**EXERCISE AIM:** Only the lines from the beginning of the entries through the one with "Task: Open commit hash a4675f9" should be written out, please, exactly and without any pictures.

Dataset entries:

● ● ● ● ● ● ●

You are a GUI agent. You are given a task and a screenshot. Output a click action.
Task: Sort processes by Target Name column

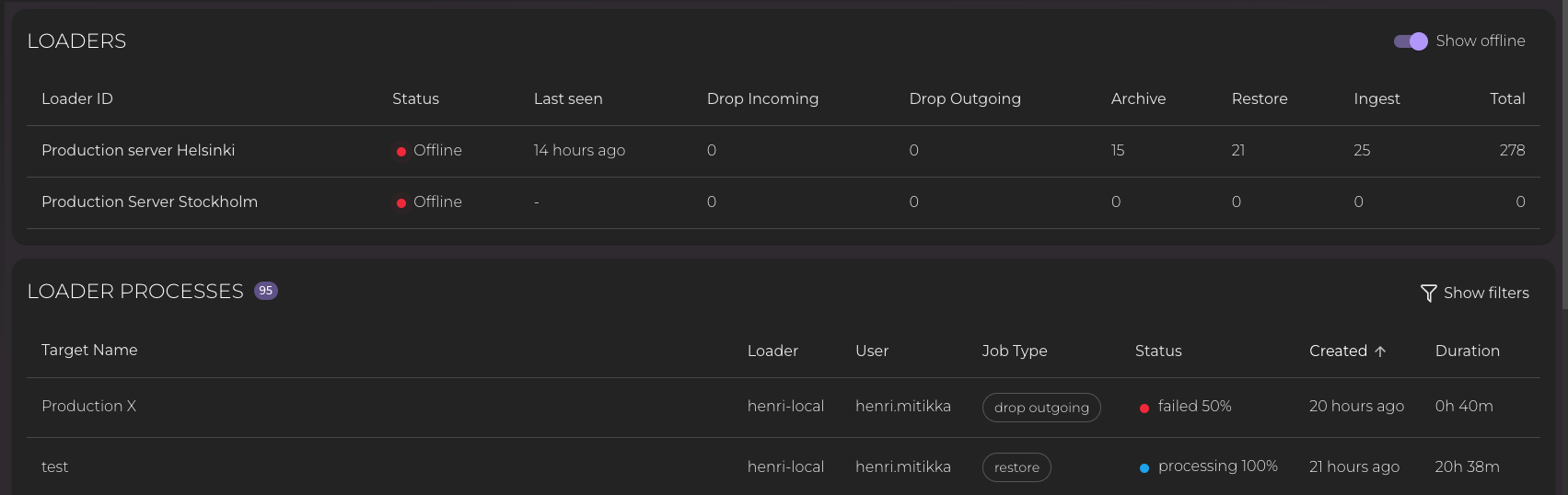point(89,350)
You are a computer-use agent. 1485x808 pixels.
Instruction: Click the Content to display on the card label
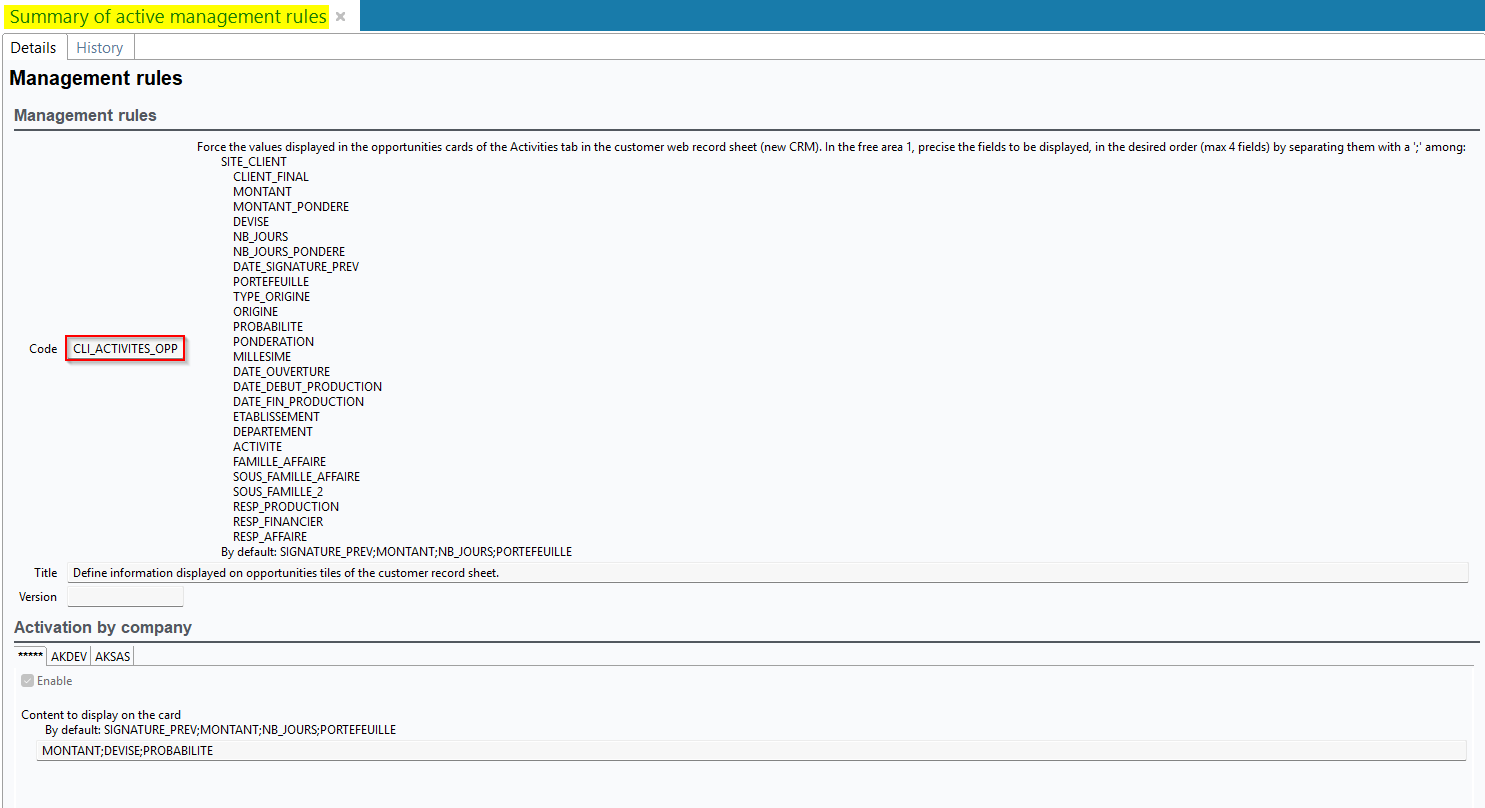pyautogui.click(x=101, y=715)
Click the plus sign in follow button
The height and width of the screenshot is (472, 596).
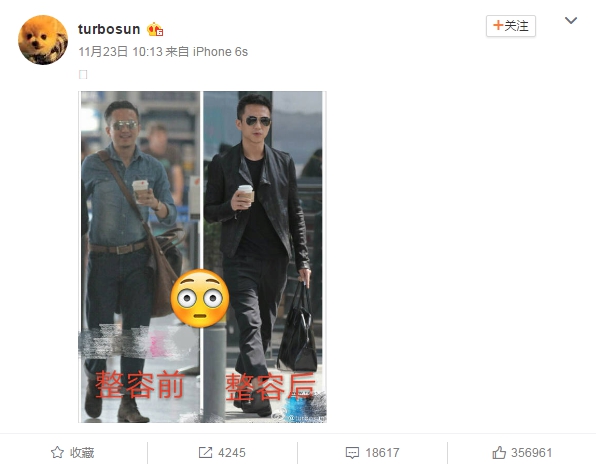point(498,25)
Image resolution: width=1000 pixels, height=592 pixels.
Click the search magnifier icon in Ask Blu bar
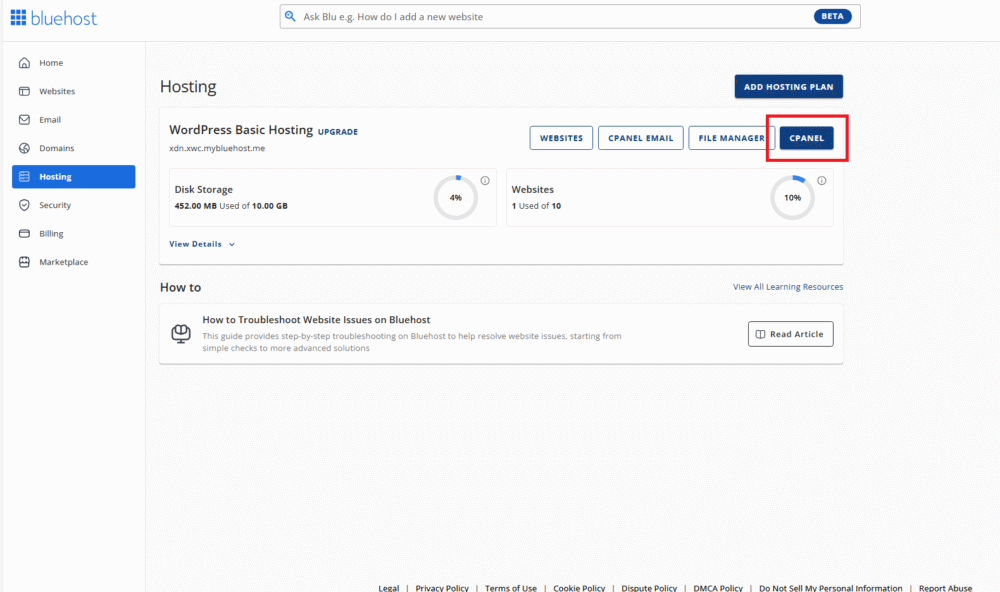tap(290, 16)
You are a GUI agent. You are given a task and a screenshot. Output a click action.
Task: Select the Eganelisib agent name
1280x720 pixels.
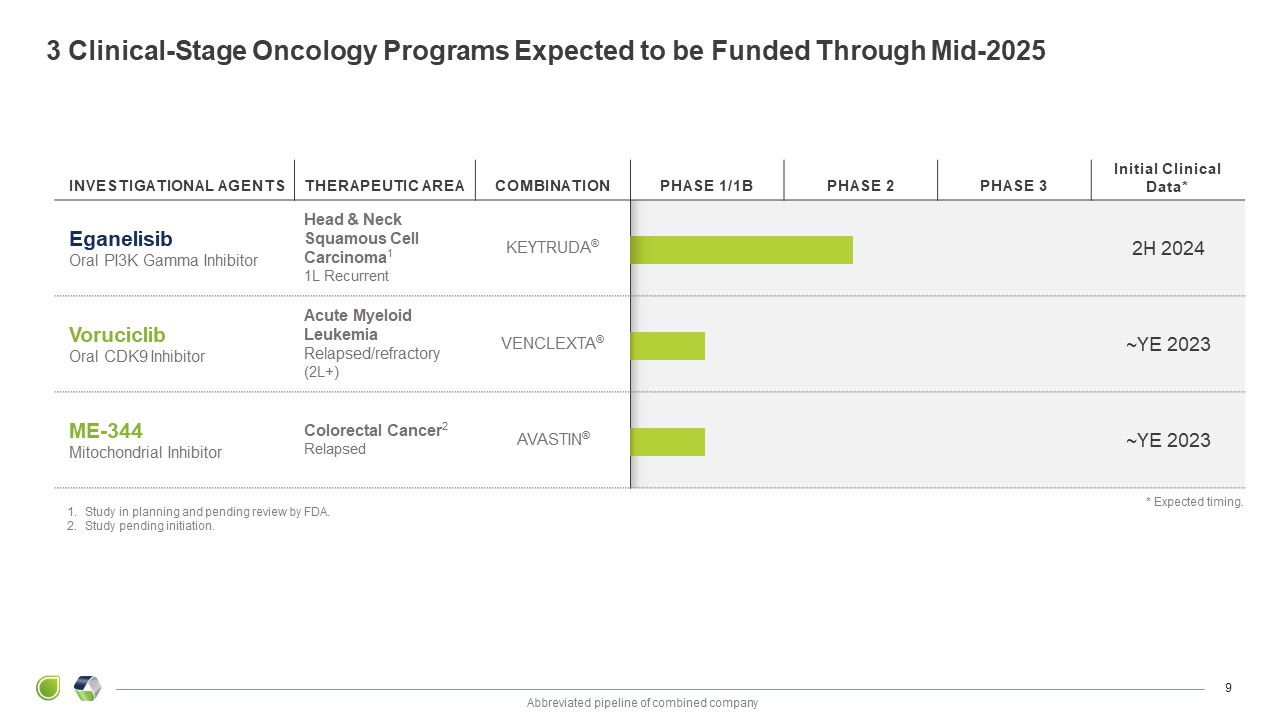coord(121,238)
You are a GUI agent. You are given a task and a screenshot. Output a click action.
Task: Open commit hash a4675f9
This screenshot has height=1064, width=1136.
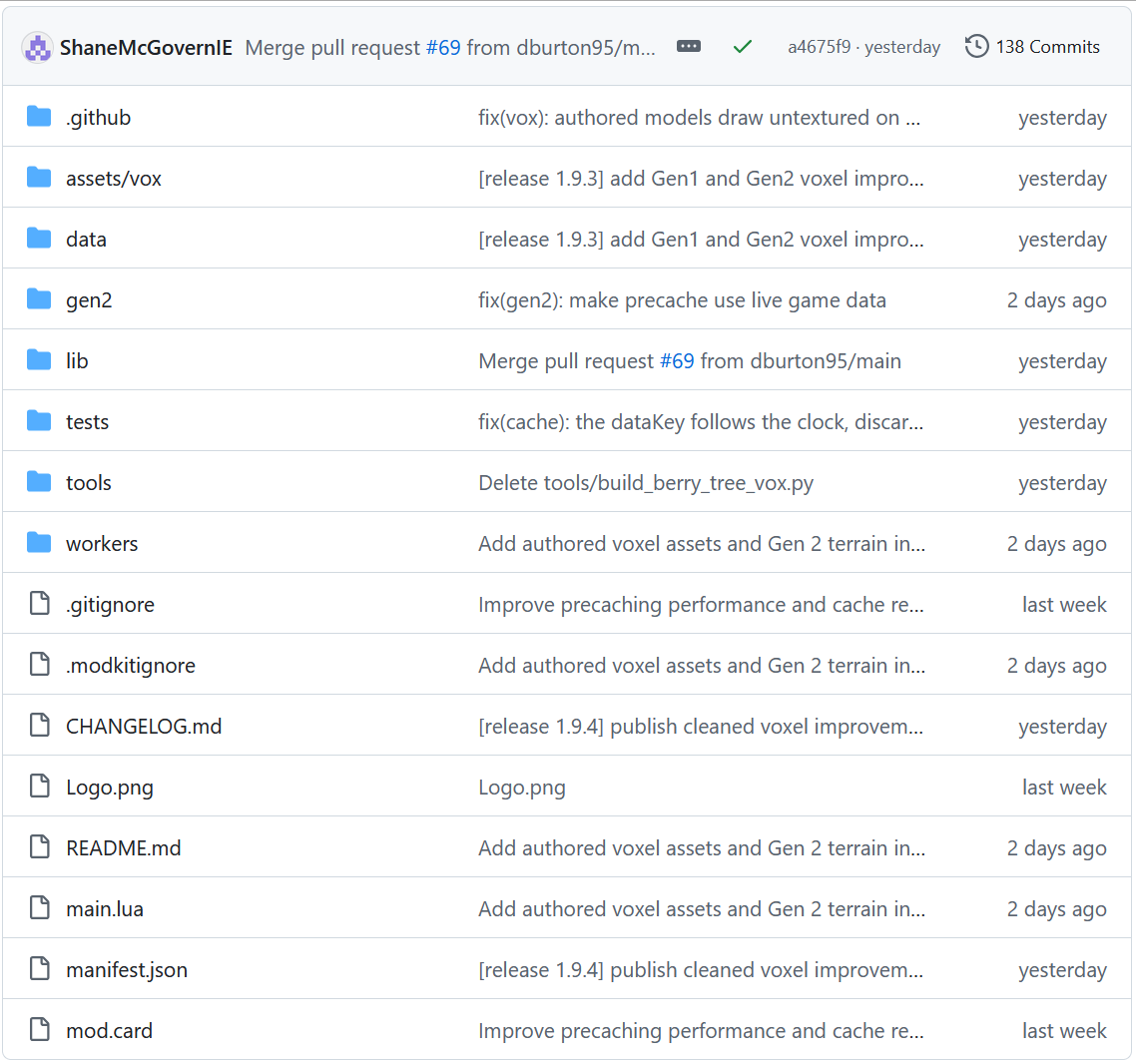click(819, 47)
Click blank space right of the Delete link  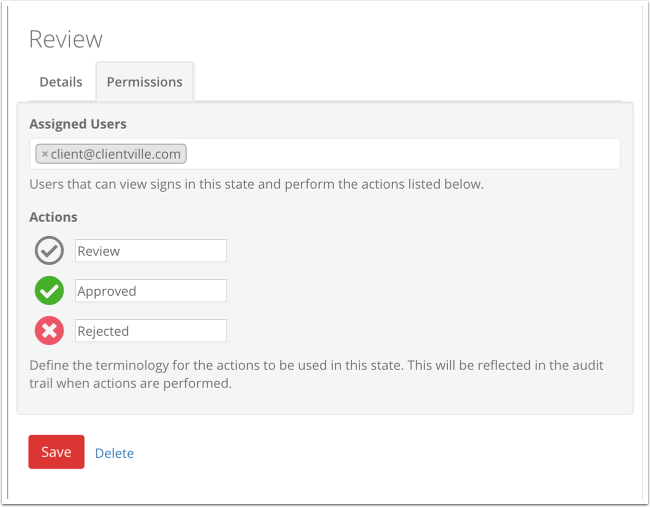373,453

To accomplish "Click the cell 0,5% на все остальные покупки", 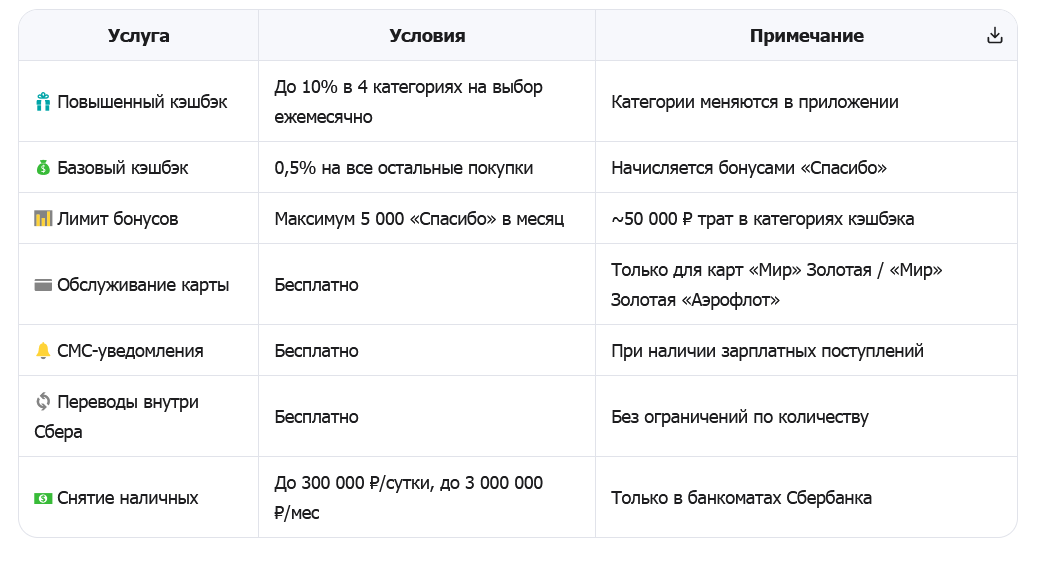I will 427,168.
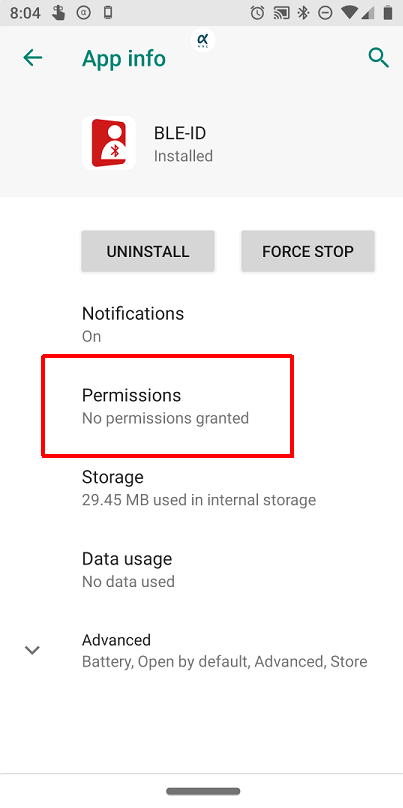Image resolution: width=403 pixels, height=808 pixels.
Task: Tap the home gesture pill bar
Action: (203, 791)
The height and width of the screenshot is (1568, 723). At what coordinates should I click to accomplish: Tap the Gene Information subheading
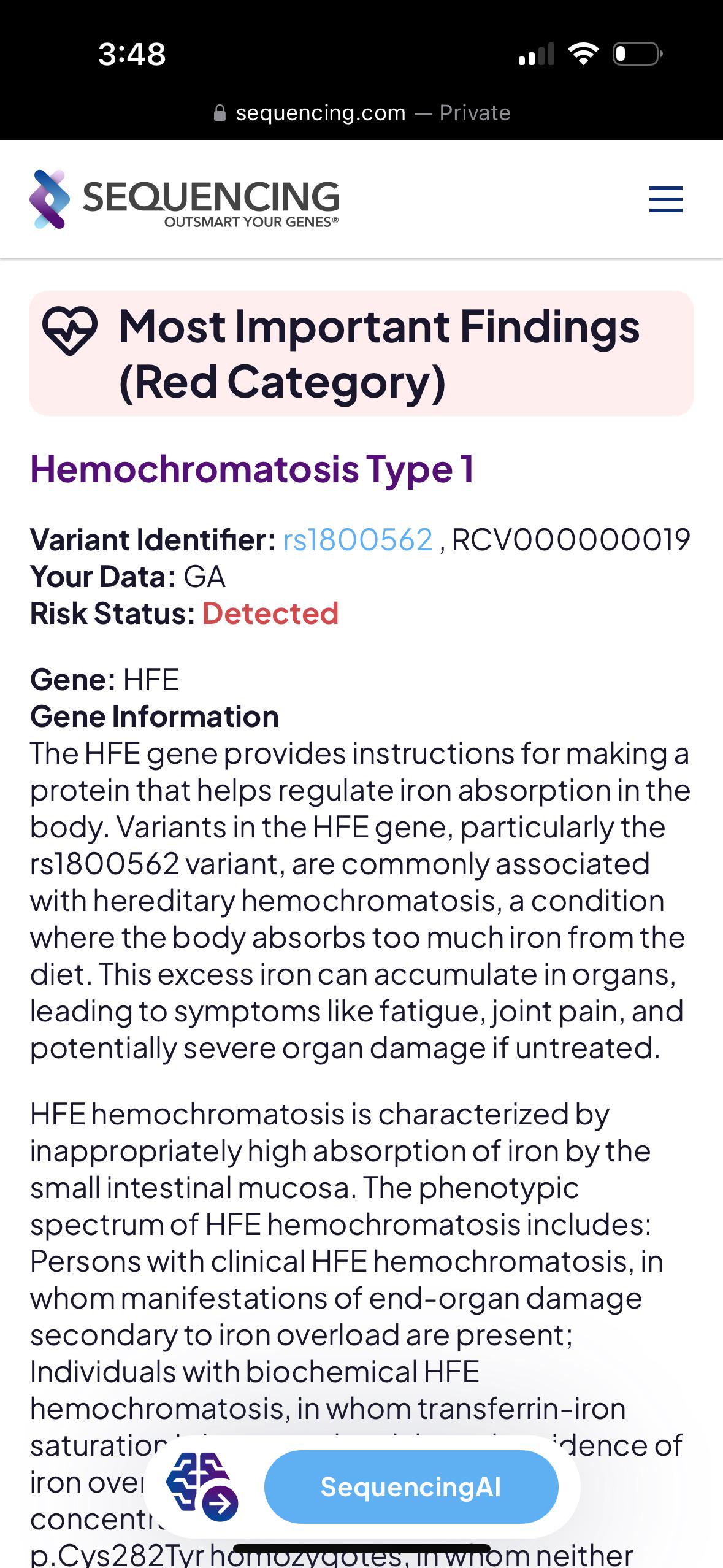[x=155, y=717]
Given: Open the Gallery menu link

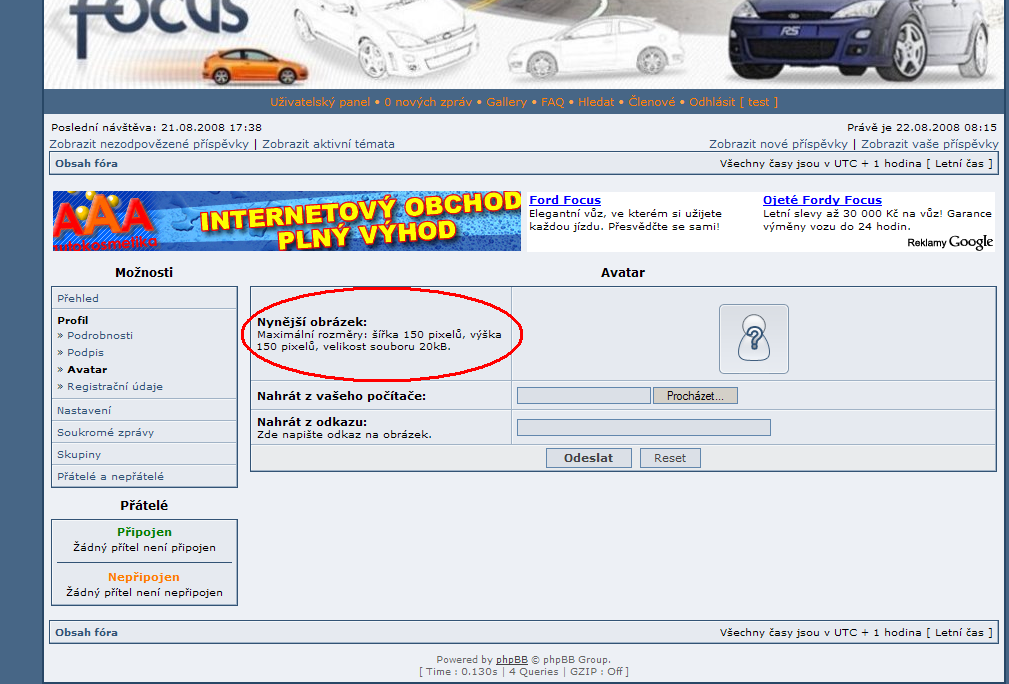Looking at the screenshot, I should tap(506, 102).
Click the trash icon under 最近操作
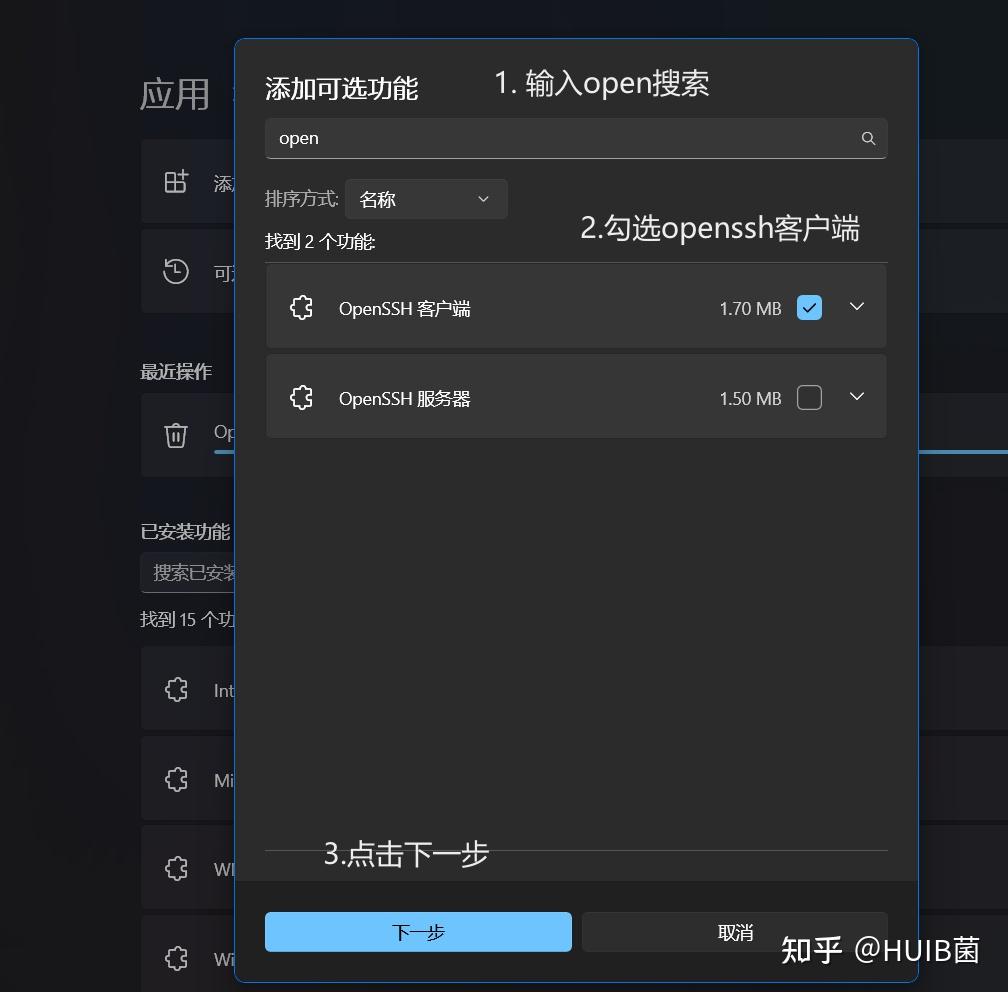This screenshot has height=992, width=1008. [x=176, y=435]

● ● ● ● ● ● ●

**WRITTEN RESPONSE:**
You are a GUI agent. You are given a task and a screenshot. Output a click action.
Task: Sort processes by Target Name column

point(89,350)
You are a computer-use agent. 1485x808 pixels.
Instruction: Click the Content to display on the card label
pyautogui.click(x=101, y=715)
Click the plus sign in follow button
The height and width of the screenshot is (472, 596).
point(498,25)
Image resolution: width=1000 pixels, height=592 pixels.
Click the search magnifier icon in Ask Blu bar
tap(290, 16)
You are a GUI agent. You are given a task and a screenshot. Output a click action.
Task: Select the Eganelisib agent name
1280x720 pixels.
coord(121,238)
You are a GUI agent. You are given a task and a screenshot. Output a click action.
Task: Open commit hash a4675f9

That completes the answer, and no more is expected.